> _ABOUT THIS TASK_
Start at the line below containing "This screenshot has width=480, height=220." and stop at the line containing "The height and width of the screenshot is (168, 228).". Repeat every line of that stretch exactly, and nothing outside it.

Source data

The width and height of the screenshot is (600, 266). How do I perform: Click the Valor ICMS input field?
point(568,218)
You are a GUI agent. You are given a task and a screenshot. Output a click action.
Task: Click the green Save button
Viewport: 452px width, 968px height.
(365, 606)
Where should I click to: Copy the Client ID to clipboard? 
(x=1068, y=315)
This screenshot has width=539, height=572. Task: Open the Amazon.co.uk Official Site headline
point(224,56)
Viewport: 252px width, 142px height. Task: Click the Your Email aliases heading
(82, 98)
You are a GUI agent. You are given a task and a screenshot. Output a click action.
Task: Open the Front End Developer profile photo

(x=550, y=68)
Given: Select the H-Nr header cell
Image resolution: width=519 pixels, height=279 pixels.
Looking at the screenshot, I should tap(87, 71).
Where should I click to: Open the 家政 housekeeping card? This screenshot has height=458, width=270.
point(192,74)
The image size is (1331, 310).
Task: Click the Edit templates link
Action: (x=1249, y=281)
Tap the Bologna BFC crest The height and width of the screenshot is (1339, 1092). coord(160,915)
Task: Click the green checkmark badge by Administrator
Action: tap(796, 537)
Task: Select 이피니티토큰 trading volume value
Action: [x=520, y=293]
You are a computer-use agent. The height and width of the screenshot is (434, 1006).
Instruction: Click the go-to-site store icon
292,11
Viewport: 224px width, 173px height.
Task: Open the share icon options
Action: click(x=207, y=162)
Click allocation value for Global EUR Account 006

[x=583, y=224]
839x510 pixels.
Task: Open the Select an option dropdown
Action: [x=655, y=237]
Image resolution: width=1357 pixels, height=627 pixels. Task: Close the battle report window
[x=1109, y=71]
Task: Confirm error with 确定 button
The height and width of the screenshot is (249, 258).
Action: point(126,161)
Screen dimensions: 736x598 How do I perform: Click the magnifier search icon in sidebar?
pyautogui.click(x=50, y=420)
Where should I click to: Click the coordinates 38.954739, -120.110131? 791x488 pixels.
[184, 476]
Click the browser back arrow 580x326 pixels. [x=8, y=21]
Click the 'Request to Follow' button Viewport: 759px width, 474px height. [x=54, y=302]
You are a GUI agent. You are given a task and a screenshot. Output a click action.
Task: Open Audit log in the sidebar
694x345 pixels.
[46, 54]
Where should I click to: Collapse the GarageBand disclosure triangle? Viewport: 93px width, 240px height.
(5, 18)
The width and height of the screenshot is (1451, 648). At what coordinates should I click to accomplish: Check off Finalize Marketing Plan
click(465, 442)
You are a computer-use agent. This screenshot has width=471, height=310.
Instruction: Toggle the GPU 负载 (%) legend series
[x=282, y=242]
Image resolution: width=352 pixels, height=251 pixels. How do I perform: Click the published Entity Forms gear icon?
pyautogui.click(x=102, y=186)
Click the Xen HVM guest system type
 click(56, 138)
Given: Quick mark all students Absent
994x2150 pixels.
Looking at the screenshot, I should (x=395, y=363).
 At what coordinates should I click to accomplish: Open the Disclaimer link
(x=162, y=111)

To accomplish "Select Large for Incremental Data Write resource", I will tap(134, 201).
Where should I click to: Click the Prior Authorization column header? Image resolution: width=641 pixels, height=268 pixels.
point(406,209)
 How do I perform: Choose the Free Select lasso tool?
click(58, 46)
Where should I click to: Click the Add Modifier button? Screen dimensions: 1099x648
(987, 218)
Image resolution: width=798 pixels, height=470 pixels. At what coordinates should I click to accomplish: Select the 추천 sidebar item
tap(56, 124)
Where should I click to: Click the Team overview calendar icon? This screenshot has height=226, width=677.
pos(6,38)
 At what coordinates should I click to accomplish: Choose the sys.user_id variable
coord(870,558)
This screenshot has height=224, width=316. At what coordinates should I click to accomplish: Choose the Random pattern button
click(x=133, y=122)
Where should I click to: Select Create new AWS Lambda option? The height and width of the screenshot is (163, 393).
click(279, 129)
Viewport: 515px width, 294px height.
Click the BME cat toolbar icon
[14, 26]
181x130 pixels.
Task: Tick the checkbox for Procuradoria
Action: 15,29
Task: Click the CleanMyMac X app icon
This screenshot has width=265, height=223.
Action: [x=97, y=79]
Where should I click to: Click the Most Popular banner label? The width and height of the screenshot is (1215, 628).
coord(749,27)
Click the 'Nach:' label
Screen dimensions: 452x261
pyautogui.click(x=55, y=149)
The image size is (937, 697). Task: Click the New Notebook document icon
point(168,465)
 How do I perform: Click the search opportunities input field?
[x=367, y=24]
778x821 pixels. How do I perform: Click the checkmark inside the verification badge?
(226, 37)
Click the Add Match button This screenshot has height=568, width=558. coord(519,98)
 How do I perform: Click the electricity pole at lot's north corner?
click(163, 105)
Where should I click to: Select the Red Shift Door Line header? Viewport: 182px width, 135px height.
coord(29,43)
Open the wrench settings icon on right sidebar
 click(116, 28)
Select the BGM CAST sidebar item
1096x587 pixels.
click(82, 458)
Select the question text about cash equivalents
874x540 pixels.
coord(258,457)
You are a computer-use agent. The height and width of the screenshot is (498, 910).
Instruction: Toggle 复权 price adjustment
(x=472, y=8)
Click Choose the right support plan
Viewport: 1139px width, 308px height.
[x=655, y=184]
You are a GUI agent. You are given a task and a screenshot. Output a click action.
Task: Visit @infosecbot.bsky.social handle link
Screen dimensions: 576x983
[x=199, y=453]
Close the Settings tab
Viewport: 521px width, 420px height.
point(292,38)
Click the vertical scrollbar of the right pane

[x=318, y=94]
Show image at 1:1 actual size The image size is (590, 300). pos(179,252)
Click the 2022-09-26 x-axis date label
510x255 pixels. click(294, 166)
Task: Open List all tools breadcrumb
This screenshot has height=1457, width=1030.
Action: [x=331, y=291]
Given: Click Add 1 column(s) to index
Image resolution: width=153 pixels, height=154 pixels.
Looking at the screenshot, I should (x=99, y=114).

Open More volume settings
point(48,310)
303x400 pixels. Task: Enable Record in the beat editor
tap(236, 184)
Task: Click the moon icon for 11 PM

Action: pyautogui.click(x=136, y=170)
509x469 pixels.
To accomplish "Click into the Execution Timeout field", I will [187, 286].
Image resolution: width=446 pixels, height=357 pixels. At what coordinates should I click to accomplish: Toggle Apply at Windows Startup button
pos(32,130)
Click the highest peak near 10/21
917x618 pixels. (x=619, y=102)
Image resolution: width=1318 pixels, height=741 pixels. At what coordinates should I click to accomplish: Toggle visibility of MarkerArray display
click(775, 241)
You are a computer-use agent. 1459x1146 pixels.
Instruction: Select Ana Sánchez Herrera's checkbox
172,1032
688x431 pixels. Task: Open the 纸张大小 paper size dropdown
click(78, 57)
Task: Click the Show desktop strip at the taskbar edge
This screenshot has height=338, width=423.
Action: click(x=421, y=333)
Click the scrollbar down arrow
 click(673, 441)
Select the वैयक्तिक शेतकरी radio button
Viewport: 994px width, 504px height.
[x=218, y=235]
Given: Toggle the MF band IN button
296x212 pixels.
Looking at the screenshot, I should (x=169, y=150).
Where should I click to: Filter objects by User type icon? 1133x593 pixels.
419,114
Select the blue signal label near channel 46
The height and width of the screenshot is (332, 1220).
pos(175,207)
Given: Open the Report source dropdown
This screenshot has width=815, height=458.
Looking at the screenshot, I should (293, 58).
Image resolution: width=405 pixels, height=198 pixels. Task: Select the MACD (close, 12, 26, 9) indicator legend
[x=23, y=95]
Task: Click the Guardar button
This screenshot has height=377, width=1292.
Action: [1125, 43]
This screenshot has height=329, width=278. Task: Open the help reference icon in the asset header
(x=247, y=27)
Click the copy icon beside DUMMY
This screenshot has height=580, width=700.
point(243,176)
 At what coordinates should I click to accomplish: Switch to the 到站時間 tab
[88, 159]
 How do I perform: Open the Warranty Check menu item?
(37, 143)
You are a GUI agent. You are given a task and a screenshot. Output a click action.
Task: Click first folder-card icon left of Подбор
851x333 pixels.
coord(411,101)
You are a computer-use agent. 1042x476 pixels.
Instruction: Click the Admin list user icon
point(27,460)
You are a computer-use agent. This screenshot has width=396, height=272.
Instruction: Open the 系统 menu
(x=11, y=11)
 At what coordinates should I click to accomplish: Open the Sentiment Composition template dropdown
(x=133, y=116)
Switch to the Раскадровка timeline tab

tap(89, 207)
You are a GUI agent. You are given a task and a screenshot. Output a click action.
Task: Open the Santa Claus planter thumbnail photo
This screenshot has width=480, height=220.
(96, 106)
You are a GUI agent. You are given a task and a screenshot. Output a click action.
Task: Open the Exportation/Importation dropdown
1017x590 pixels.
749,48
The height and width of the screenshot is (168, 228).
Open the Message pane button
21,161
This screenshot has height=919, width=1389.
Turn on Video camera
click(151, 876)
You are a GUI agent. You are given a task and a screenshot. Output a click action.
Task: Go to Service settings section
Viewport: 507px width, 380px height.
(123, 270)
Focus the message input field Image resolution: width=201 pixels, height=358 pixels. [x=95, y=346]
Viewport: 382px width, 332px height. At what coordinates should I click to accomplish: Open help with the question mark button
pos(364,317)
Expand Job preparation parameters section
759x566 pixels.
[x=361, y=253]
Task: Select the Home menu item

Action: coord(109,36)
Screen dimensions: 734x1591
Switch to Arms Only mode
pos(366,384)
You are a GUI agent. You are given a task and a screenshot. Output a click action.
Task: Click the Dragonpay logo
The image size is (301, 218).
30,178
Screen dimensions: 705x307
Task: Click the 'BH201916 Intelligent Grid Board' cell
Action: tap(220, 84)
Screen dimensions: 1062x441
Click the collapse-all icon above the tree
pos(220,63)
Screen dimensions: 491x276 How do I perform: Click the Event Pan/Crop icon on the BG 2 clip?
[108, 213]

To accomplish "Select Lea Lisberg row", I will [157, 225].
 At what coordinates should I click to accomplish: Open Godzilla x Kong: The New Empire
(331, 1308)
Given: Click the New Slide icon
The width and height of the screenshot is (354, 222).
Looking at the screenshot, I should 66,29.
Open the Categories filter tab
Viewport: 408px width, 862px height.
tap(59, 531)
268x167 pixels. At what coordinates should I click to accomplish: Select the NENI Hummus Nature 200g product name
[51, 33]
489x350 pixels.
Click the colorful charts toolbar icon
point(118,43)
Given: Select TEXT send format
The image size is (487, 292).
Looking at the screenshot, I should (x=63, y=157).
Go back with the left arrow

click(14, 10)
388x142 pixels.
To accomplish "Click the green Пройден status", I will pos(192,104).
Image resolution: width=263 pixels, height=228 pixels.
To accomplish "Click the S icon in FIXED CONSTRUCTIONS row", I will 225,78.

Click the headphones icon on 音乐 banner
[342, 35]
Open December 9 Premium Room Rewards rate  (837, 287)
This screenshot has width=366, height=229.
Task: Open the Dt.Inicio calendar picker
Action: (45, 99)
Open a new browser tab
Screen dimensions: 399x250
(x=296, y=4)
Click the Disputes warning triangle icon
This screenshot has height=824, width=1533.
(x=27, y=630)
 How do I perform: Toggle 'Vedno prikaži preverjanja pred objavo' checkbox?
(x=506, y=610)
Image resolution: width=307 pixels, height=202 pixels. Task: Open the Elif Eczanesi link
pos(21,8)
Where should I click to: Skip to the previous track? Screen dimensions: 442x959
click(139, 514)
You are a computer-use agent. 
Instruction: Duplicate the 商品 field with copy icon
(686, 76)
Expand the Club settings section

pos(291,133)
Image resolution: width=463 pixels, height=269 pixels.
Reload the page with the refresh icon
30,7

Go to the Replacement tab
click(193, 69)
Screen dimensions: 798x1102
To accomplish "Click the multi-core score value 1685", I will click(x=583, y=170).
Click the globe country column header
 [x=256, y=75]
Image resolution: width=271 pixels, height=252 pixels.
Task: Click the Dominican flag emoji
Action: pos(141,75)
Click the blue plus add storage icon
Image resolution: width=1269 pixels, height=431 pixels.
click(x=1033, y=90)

> _TASK RESPONSE_
This screenshot has width=480, height=220.
(96, 106)
You are a GUI agent. You are given a task and a screenshot. Output a click action.
Task: Open the Exportation/Importation dropdown
1017x590 pixels.
749,48
The height and width of the screenshot is (168, 228).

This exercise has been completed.